Architectes et hôteliers, pas grandes surfaces
Les produits Winckelmans ne se vendent pas en rayon de grande surface de bricolage. Architectes, décorateurs d’intérieur, maîtres d’ouvrage engagés dans des projets patrimoniaux ou haut de gamme, exploitants d’hôtels et de commerces soumis à des passages intensifs : la clientèle décrite dans les sources professionnelles et institutionnelles consultées est celle de la prescription, autrement dit des professionnels qui choisissent les matériaux pour le compte de leurs clients, bien avant le début des travaux.

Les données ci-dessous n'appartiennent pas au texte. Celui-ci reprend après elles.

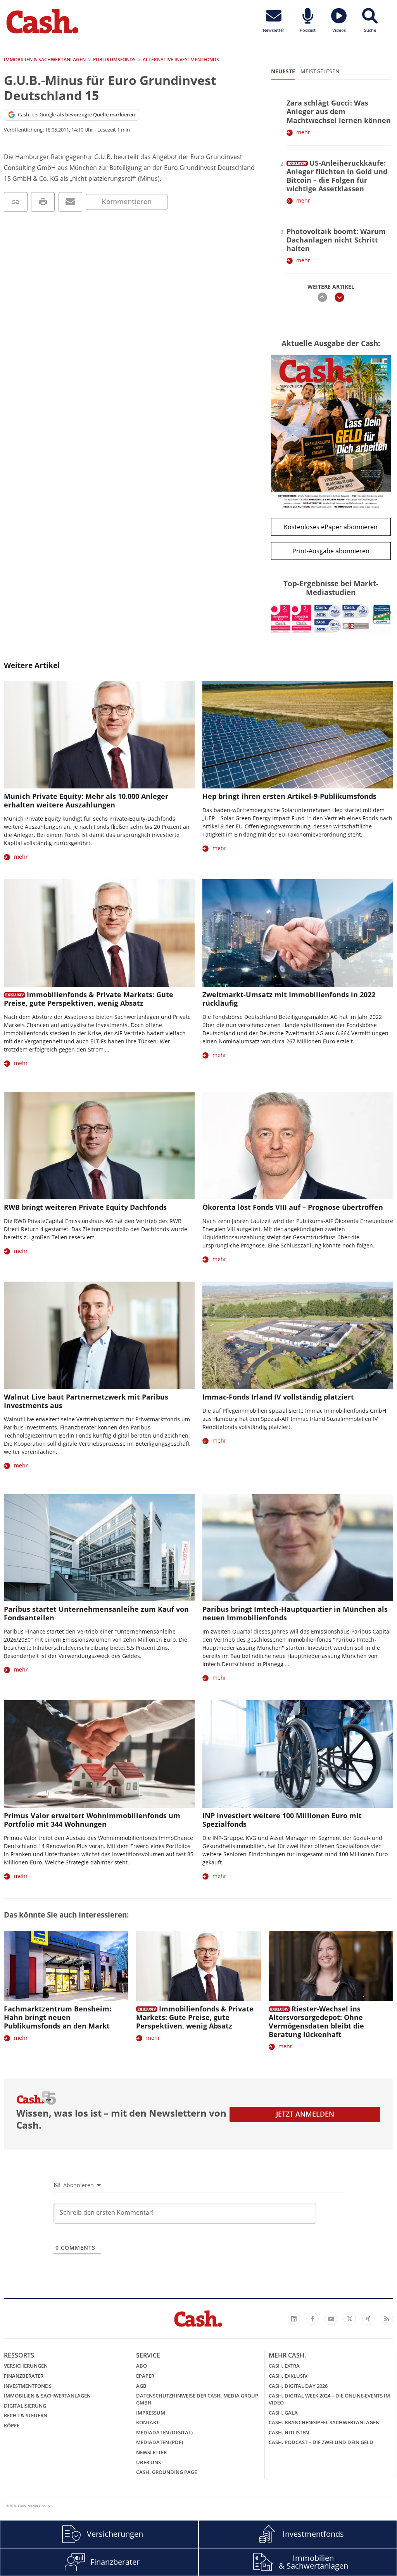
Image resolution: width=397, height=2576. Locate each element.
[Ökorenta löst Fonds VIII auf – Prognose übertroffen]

En 2021, Winckelmans a ouvert un showroom à Paris, documenté par la presse économique régionale. Un espace a par ailleurs été ouvert dans le Vieux-Lille, selon des contenus plus récents. Ces deux implantations physiques servent à entretenir une relation directe avec les bureaux d’architecture et les agences de décoration, là où se décident les prescriptions, avant tout chantier.
Les sources institutionnelles et professionnelles consultées mentionnent des demeures patrimoniales et des projets dans l’univers du luxe, sans que les noms des clients soient précisés. Ce niveau de discrétion est cohérent avec une clientèle qui ne souhaite pas nécessairement publiciser ses choix de fournisseurs.
Les deux tiers de la production partent à l’étranger
Le Royaume-Uni, l’Australie, la Nouvelle-Zélande, les États-Unis, la Chine, la Russie et plusieurs marchés européens figurent parmi les destinations régulièrement citées par les organismes de valorisation patrimoniale, la presse économique et les réseaux consulaires français qui ont documenté l’activité internationale de Winckelmans.
Depuis le début des années 2020, l’entreprise réalise entre 60 et 75 % de son chiffre d’affaires hors de France selon les années et les sources publiées, 63 % en 2025 d’après Le Journal des Entreprises Hauts-de-France, 75 % en 2020 et 2023 selon Entreprendre et La Gazette France. Les écarts reflètent des méthodes de calcul différentes selon les publications, non une instabilité du modèle.
Pour exporter à cette échelle sans filiale à l’étranger, Winckelmans s’appuie sur des agents et distributeurs locaux, chargés d’opérer dans des contextes très différents les uns des autres. La demande en carreaux de mosaïque pour un projet patrimonial à Londres n’est pas celle d’un hôtel à Shanghai ou d’une résidence privée à Auckland.
Même site, méthodes révisées
Winckelmans produit à Lomme avec des matières premières d’origine française et européenne, selon les sources institutionnelles consultées. Ce que l’entreprise a fait évoluer au fil des décennies, c’est sa capacité à répondre à des commandes sur mesure : dimensions spécifiques, teintes personnalisées, textures adaptées à des contraintes de restauration ou de conception que le catalogue standard ne peut pas absorber.
Un architecte chargé de rénover un bâtiment classé ne peut pas poser n’importe quel carreau. Un décorateur qui conçoit un hôtel avec une identité visuelle précise non plus. C’est à cette demande que Winckelmans a appris à répondre, et c’est elle qui justifie des prix que les fabricants de masse ne pratiquent pas.
En 2020, le chiffre d’affaires s’établissait à 11,5 millions d’euros selon Entreprendre. En 2023, La Gazette France évoquait environ 12 millions. En 2025, Le Journal des Entreprises publie 14 millions. Sur cette période, les effectifs sont restés dans une fourchette de 120 à 130 salariés : 2,5 millions d’euros de chiffre d’affaires supplémentaires sans embauches significatives, sur un produit vendu au mètre carré depuis 1894.